EXERCISE DESCRIPTION:
Since each line must match the original, copy out the records with no differences at all.

SUPPLIED DATA:
###
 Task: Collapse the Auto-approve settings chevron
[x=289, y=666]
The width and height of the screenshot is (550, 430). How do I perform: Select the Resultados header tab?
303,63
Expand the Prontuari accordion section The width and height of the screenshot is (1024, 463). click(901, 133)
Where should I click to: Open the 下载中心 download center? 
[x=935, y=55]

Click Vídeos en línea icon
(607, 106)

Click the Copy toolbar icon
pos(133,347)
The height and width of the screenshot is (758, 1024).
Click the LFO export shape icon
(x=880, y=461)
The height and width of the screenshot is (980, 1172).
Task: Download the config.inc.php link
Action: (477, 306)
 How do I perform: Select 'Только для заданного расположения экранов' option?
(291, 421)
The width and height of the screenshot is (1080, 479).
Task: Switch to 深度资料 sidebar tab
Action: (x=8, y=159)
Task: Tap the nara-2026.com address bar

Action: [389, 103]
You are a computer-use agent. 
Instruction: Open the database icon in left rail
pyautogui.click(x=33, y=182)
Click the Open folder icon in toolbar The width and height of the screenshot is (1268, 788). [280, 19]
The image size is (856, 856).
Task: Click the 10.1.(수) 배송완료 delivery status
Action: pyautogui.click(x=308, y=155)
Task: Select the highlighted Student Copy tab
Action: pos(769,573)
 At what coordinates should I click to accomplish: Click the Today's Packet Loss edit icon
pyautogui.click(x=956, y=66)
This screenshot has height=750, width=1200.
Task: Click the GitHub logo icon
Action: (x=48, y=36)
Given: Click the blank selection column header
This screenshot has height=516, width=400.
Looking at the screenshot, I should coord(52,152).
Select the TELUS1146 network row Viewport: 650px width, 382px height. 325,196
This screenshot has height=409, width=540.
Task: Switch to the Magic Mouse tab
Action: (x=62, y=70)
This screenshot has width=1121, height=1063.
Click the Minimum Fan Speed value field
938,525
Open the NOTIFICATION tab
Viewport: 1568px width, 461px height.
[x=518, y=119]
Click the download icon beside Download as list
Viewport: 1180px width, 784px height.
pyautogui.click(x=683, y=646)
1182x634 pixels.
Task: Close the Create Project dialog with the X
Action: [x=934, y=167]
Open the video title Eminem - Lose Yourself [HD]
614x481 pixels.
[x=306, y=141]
###
RESPONSE BOX:
 Task: Collapse the Auto-approve settings chevron
[x=289, y=666]
The width and height of the screenshot is (550, 430). How do I perform: Select the Resultados header tab?
303,63
Expand the Prontuari accordion section The width and height of the screenshot is (1024, 463). click(901, 133)
Where should I click to: Open the 下载中心 download center? 
[x=935, y=55]

Click Vídeos en línea icon
(607, 106)

Click the Copy toolbar icon
pos(133,347)
The height and width of the screenshot is (758, 1024).
Click the LFO export shape icon
(x=880, y=461)
The height and width of the screenshot is (980, 1172).
Task: Download the config.inc.php link
Action: (477, 306)
 How do I perform: Select 'Только для заданного расположения экранов' option?
(291, 421)
The width and height of the screenshot is (1080, 479).
Task: Switch to 深度资料 sidebar tab
Action: (x=8, y=159)
Task: Tap the nara-2026.com address bar

Action: [389, 103]
You are a computer-use agent. 
Instruction: Open the database icon in left rail
pyautogui.click(x=33, y=182)
Click the Open folder icon in toolbar The width and height of the screenshot is (1268, 788). [280, 19]
The image size is (856, 856).
Task: Click the 10.1.(수) 배송완료 delivery status
Action: pyautogui.click(x=308, y=155)
Task: Select the highlighted Student Copy tab
Action: pos(769,573)
 At what coordinates should I click to accomplish: Click the Today's Packet Loss edit icon
pyautogui.click(x=956, y=66)
This screenshot has height=750, width=1200.
Task: Click the GitHub logo icon
Action: (x=48, y=36)
Given: Click the blank selection column header
This screenshot has height=516, width=400.
Looking at the screenshot, I should coord(52,152).
Select the TELUS1146 network row Viewport: 650px width, 382px height. 325,196
This screenshot has height=409, width=540.
Task: Switch to the Magic Mouse tab
Action: (x=62, y=70)
This screenshot has width=1121, height=1063.
Click the Minimum Fan Speed value field
938,525
Open the NOTIFICATION tab
Viewport: 1568px width, 461px height.
[x=518, y=119]
Click the download icon beside Download as list
Viewport: 1180px width, 784px height.
pyautogui.click(x=683, y=646)
1182x634 pixels.
Task: Close the Create Project dialog with the X
Action: [x=934, y=167]
Open the video title Eminem - Lose Yourself [HD]
614x481 pixels.
[x=306, y=141]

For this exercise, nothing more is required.